The number of Queensland companies going bust hit 665 over the past 12 months with high-profile builders among the biggest casualties. See the full list.

Workers leave the Probuild worksite on 443 Queen Street. Picture: Zak Simmonds
Workers leave the Probuild worksite on 443 Queen Street. Picture: Zak Simmonds

Almost 700 Queensland companies failed last financial year marked by a string of high-profile construction company collapses, with experts tipping a new wave of insolvencies ahead as interest rates and inflation hit home.

In the last 12 months the construction industry suffered a perfect storm of conditions, including supply chain disruptions, skilled labour shortages, skyrocketing costs of materials and logistics and extreme weather events.

Privium, BA Murphy, Condev and Pivotal Homes were just a few household names that collapsed in the 12 months in a year which saw 665 liquidations or administration appointments, albeit down from 731 failures in 2020-21.

In June there 76 insolvencies, compared to 73 in the same month last year.

WCT Advisory managing partner Andrew Weatherley believes inflation and interest rate rises will trigger more insolvencies in 2022-23.

However, he said it will take several rate rises before it really impacts businesses and that probably won’t happen until the middle of next year.

“I’m advised that banks and smaller financiers have started to issue their notices of default and in particular from private lenders moving certain borrowers to default interest rates,” Mr Weatherley said.

“This will increase the pressure on borrowers and start to eat into equity of any property/assets held but I still think it will take several months before that has a significant impact on insolvency numbers.”

Sub-contractors and tradesmen pack up their equipment and walk off Probuild’s construction site at 443 Queen St when the company went into administration earlier this year.
Sub-contractors and tradesmen pack up their equipment and walk off Probuild’s construction site at 443 Queen St when the company went into administration earlier this year.

Mr Weatherley said businesses will increasingly suffer from a more proactive ATO and banks, increasing prices, increasing interest rates, falling consumer confidence and lower asset values.

“The bottom line is that I think pain is coming but it will still take several months before those factors have a significant impact on insolvency numbers,” he said.

Mr Weatherley said he expected the ATO to stake a stronger stance in 2022-23 to collect about $32bn in tax debt.

According to the Australian Bureau of Statistics in March, 22 per cent of businesses said it was difficult or very difficult to meet their financial commitments in the next three months.

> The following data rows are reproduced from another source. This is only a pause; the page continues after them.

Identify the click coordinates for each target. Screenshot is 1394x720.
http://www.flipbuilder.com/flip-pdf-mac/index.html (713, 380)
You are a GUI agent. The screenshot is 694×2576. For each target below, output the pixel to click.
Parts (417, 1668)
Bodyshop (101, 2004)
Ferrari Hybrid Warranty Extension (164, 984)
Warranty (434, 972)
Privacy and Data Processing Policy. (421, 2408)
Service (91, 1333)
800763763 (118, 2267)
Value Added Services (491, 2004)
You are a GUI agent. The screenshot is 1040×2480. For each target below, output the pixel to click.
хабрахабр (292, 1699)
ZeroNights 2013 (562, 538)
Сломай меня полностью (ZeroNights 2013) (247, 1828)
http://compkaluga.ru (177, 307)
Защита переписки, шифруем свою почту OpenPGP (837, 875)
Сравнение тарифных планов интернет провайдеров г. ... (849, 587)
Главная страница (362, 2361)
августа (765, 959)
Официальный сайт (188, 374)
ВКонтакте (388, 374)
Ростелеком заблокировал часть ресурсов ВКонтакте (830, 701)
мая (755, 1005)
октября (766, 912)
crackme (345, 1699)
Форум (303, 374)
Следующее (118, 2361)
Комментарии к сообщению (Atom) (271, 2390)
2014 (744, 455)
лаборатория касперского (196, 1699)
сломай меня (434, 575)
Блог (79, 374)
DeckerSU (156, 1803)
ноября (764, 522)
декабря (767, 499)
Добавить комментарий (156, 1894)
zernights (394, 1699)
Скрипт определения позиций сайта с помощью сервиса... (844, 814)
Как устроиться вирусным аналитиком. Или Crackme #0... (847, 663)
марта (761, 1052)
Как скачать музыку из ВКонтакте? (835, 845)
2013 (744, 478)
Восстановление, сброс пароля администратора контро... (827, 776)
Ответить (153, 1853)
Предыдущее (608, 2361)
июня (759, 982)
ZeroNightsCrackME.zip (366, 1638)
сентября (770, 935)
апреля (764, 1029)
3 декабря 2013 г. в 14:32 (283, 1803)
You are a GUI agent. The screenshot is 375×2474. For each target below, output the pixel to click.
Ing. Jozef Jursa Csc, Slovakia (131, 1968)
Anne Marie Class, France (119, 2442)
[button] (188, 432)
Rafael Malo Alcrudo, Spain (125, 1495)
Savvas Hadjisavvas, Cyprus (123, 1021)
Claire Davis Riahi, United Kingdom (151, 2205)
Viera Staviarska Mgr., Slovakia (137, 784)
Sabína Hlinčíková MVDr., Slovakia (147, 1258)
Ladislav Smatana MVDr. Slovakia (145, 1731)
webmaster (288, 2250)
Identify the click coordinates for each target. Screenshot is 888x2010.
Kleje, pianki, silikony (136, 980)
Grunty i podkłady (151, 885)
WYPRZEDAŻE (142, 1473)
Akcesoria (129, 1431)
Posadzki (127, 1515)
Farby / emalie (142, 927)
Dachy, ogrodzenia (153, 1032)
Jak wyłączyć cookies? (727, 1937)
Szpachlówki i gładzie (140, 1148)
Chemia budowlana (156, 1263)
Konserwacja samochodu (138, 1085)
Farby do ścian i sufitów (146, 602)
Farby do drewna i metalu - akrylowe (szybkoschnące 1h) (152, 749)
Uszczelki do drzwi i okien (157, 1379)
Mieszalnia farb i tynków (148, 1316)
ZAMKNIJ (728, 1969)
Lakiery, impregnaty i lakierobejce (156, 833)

“I understand that the ATO will issue further warning letters later this calendar year and start taking a more aggressive approach,” he said.

“I know myself of several leads where we have recommended liquidation because the business is not viable but the director is hanging on waiting for a trigger.”

Equifax head of product and rating services Brad Walters said there has been a substantial increase in creditor wind-ups, voluntary administrations and restructuring appointments.

Creditor wind-ups have triggered the majority of insolvencies, and the construction sector has grown to represent 28 per cent of all Australia-wide insolvencies.

“Small-scale operators in Australia’s construction industry could well be the canary in the coal mine for the difficulties that lie ahead for this sector,” he said.

“Rising rates of construction industry insolvencies and cost of living pressures continue to place a heavy financial burden on sole traders and small business owners.”